Strange and foreboding, this film explores the evolution of Bloody Kansas and the border wars that spawned Jesse James and his fellow bushwackers. It does this Hollywood-style, through a fictionalized William Quantrill, who comes up against – hard to imagine – both John Wayne and Roy Rogers.

 

Dark Command (1940)
John Wayne, Walter Pidgeon, Roy Rogers, Gabby Hayes, Claire Trevor
94 minutes, B&W

Franklin Pierce of New Hampshire is president of the United States. Good hardworking northern farmers are rushing to fill the Kansas territory in hopes of creating an anti-slave state. John Wayne, a Texan, and his partner Gabby Hayes are working a scam on their way to California. Anyone who likes the Yankee president gets a punch in the mouth by Wayne and his teeth fixed by Gabby, a former doctor turned dentist.

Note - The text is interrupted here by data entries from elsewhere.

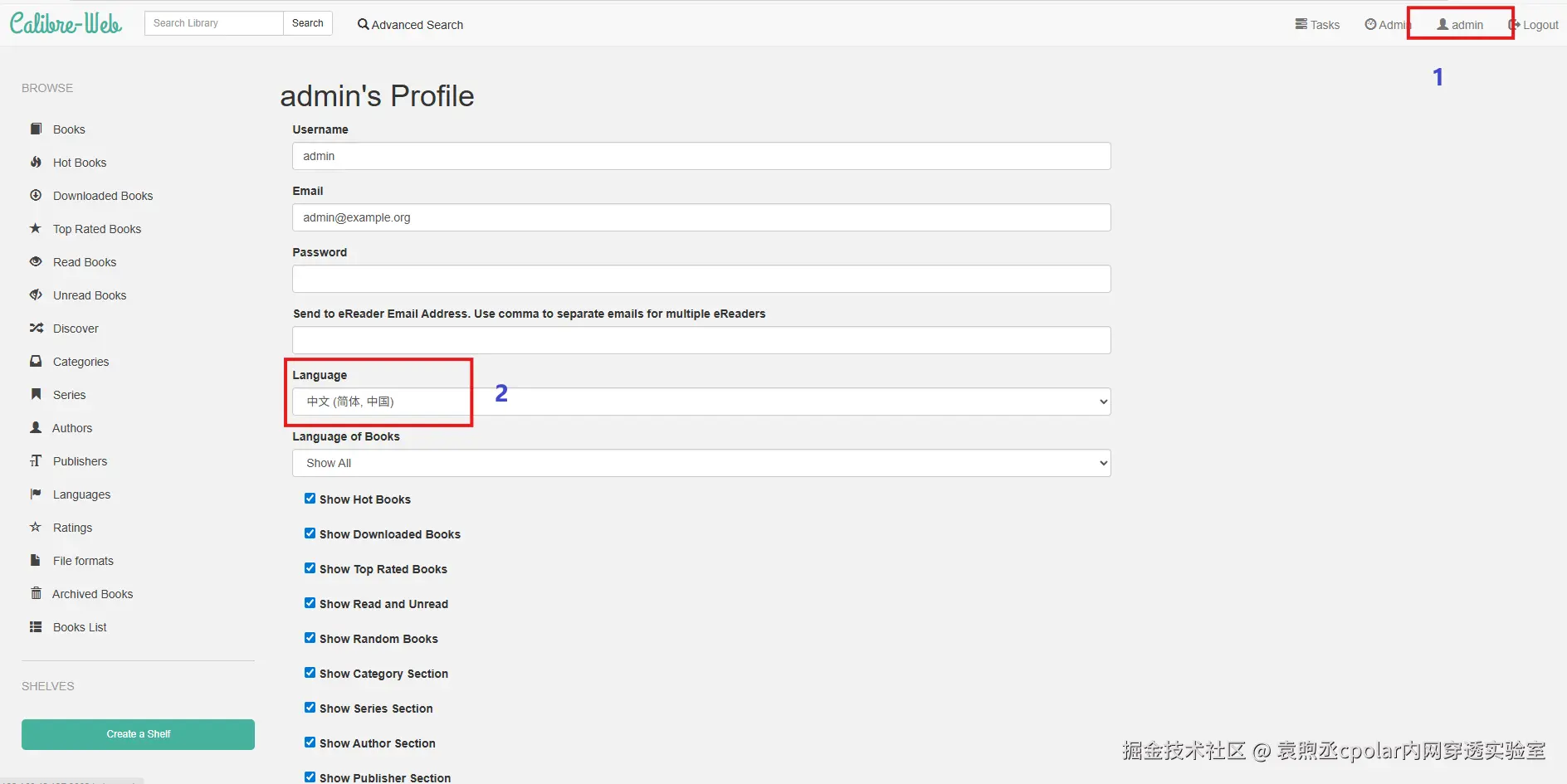Click the Languages flag icon
This screenshot has width=1567, height=784.
click(36, 494)
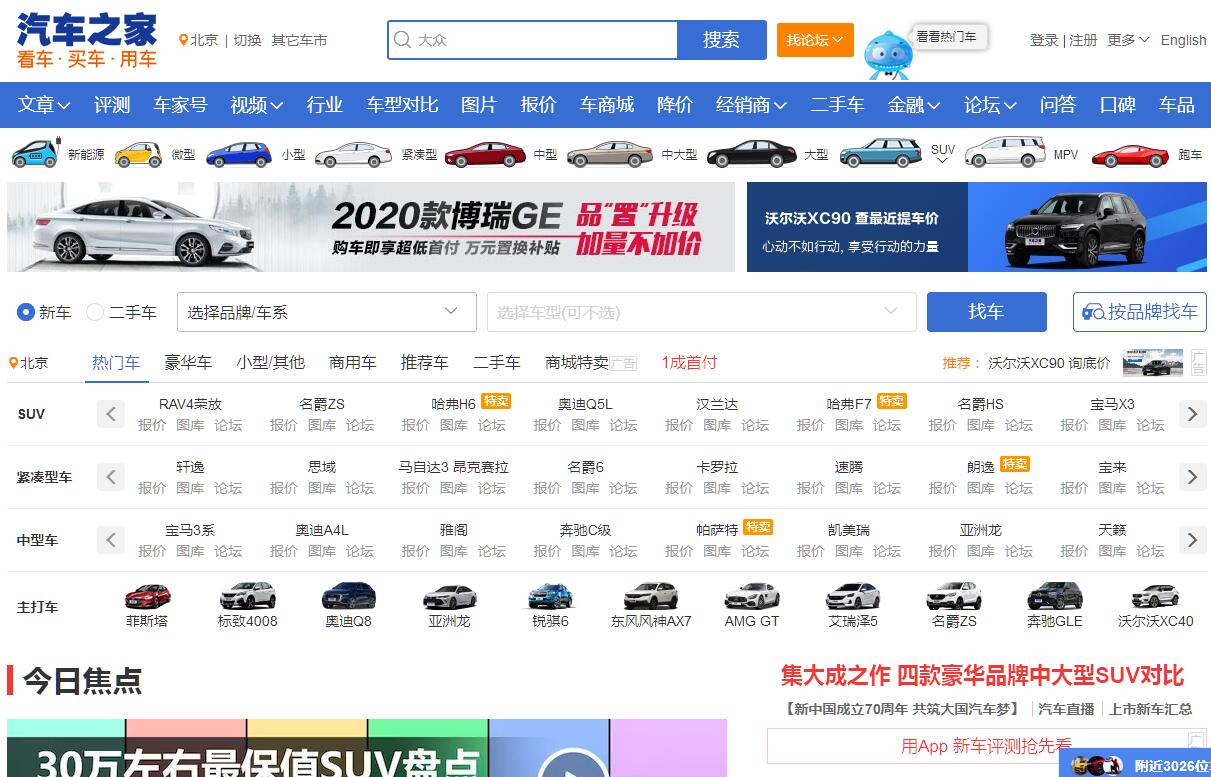1211x777 pixels.
Task: Click the 找车 button
Action: click(x=986, y=312)
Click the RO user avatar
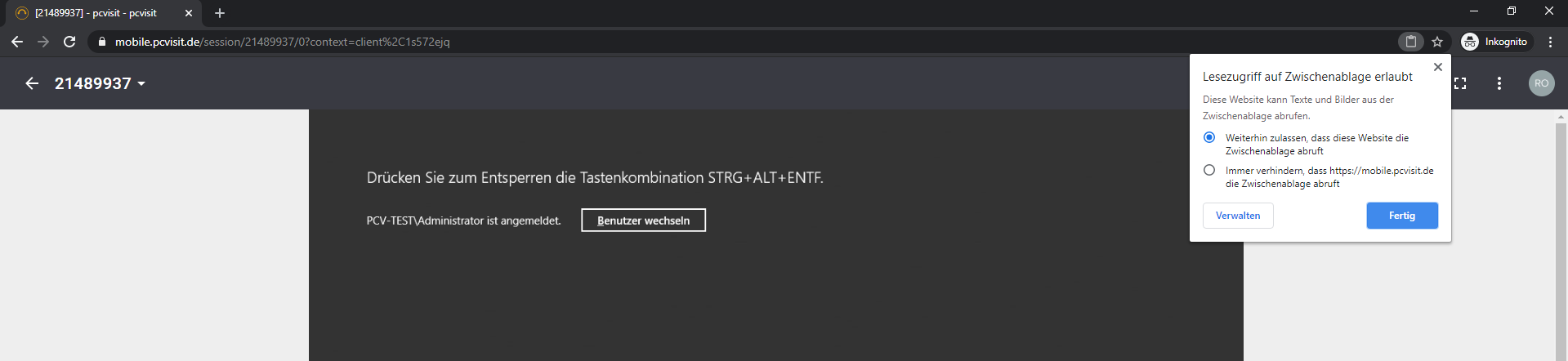Viewport: 1568px width, 361px height. point(1541,83)
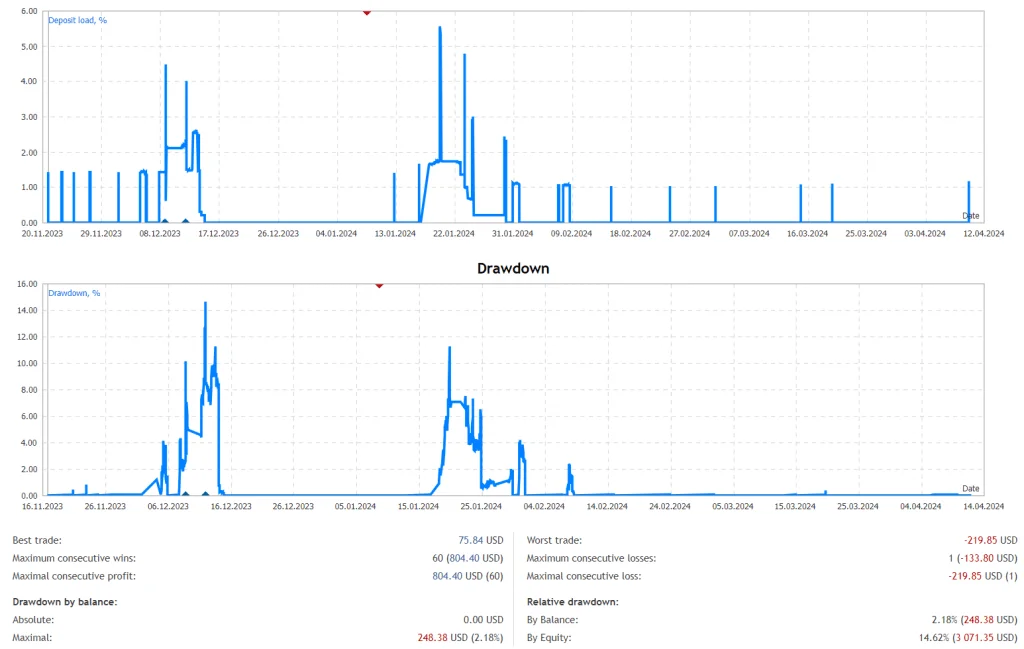The height and width of the screenshot is (649, 1024).
Task: Click the maximum consecutive wins value 60 (804.40 USD)
Action: 467,558
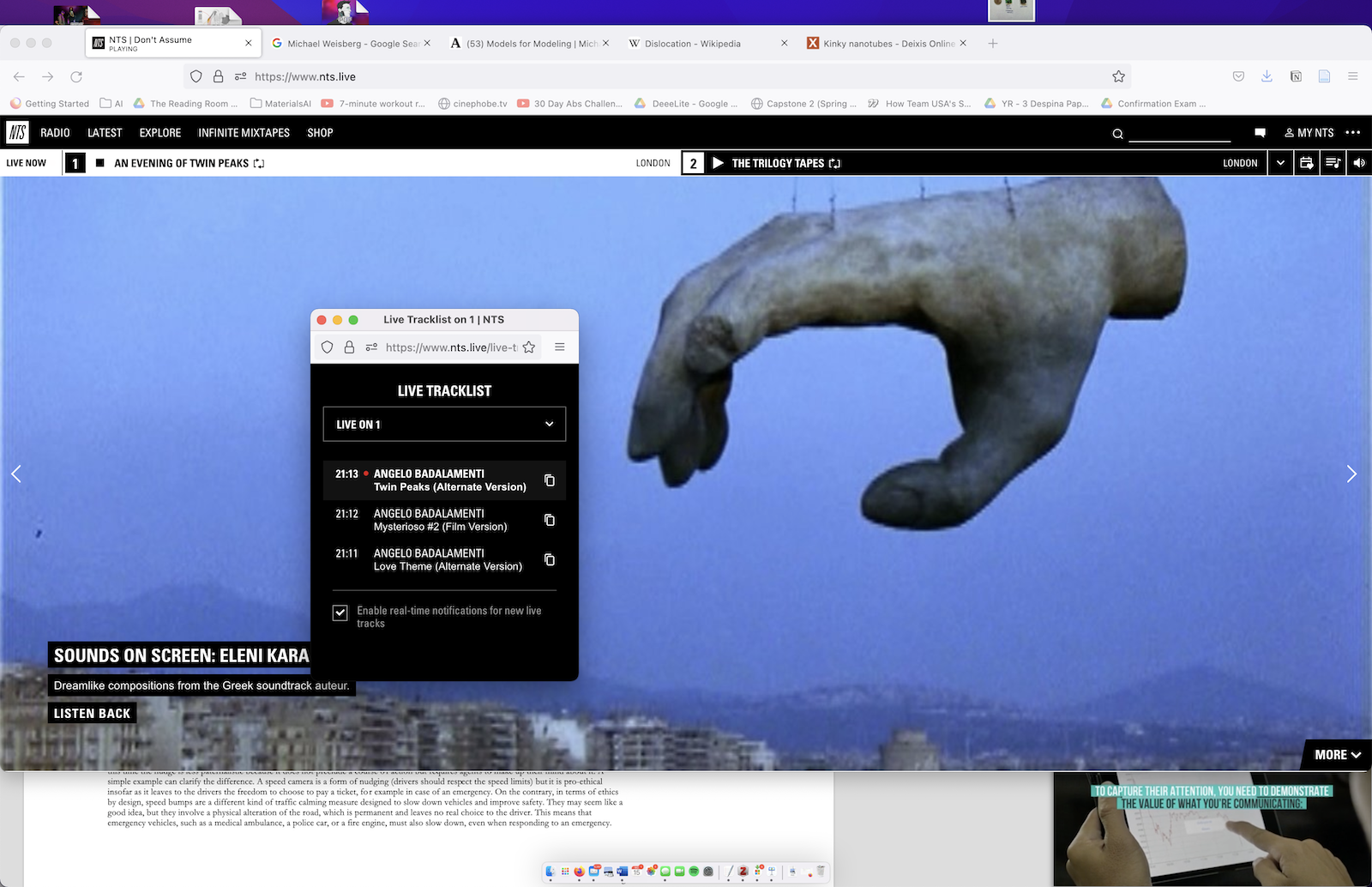Screen dimensions: 1372x887
Task: Open the chat bubble icon
Action: [x=1260, y=133]
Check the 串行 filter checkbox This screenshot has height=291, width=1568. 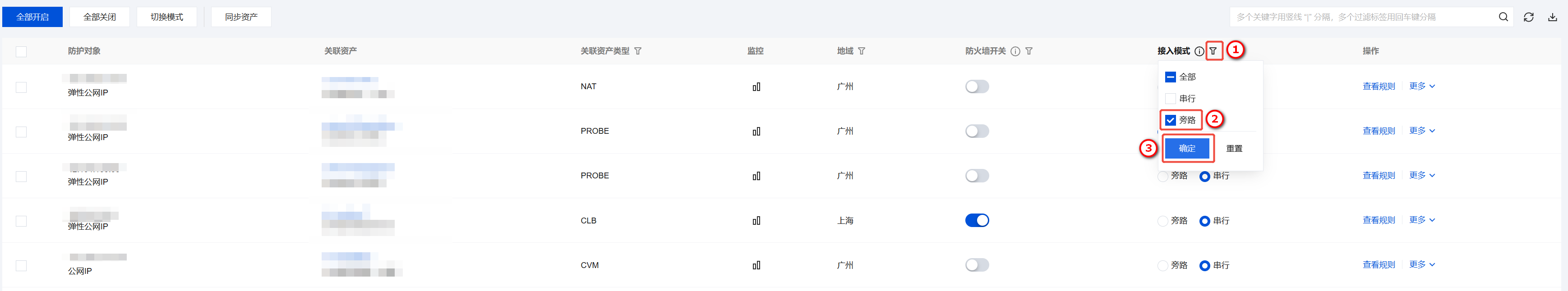pyautogui.click(x=1170, y=98)
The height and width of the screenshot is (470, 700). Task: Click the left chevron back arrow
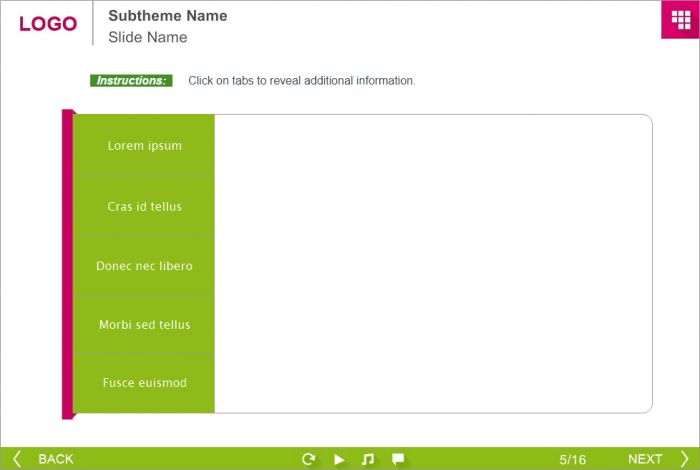pos(17,459)
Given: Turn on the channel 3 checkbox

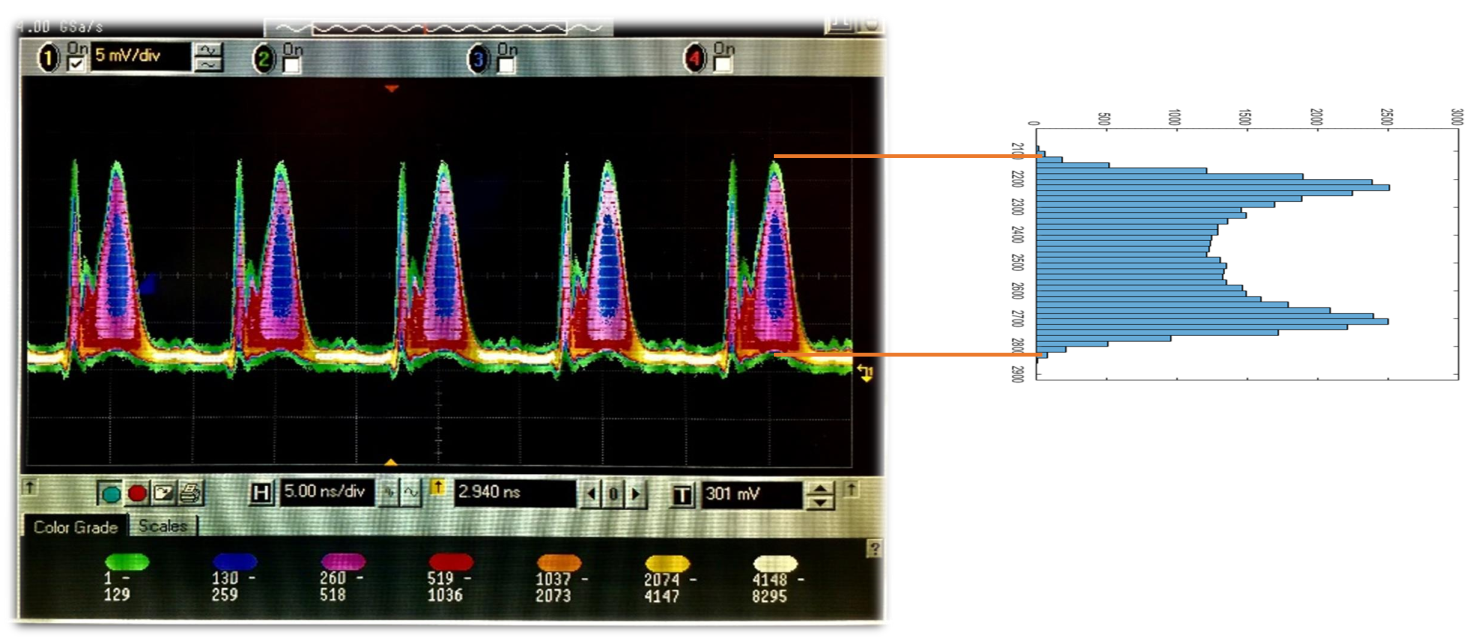Looking at the screenshot, I should pos(506,66).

They pull into Lawrence, Kansas as the film opens to do a little dentistry. It’s a pretty weird opening.

Dark Command (1940) with John Wayne on the Dingus ProjectWithin minutes of arriving in town Wayne meets the woman of his dreams, Miss Mary McCloud, played by veteran starlet Claire Trevor. Mary is already the love of mild-mannered school teacher William Cantrell (a variation of William Quantrill) played by Walter Pidgeon. Wayne’s character Bob Seton decides to stay in town and run for marshal, but since he is illiterate, he asks Cantrell to be his tutor. Cantrell is also running for marshal. If that isn’t ridiculous enough, toss in Roy Rogers, a youngster who wants to be a cowboy, is drawn to Wayne’s macho character and is the brother of Mary McCloud.

When Cantrell temporarily loses both girl and election to Wayne, he snaps and becomes a guerilla raider. Although this is the weakest plot motivation imaginable, readers are reminded that the bloody raider Quantrill did start out as a school teacher, and turned to raiding as the volatile mix of northern and southern viewpoints clashed during the era of the Missouri Compromise. When Lincoln gets elected, the whole thing blows up. It’s neighbor against neighbor.

"You ain’t fighting for the South or the North," Cantrell’s mother complains. "You’re fighting for the host of Darkness and the devil’s riding beside you."

Dingus

Marshall Wayne is tasked to stop the raiders. He suspects his former tutor Cantrell is the leader. Meanwhile, finding a cache of Confederate uniforms, Cantrell expands his paramilitary band. When her banker father is killed in a mob riot, Mary’s heart hardens, and although she doesn’t love Cantrell, she agrees to marry him, unaware that he is the guerilla leader. Brother Roy Rogers, however, expresses his bitterness by joining the raiders who ambush the very posse that is after them. The marshal and "Doc" are driven off a cliff into a river with horse and carriage in a dramatic stunt, but they survive.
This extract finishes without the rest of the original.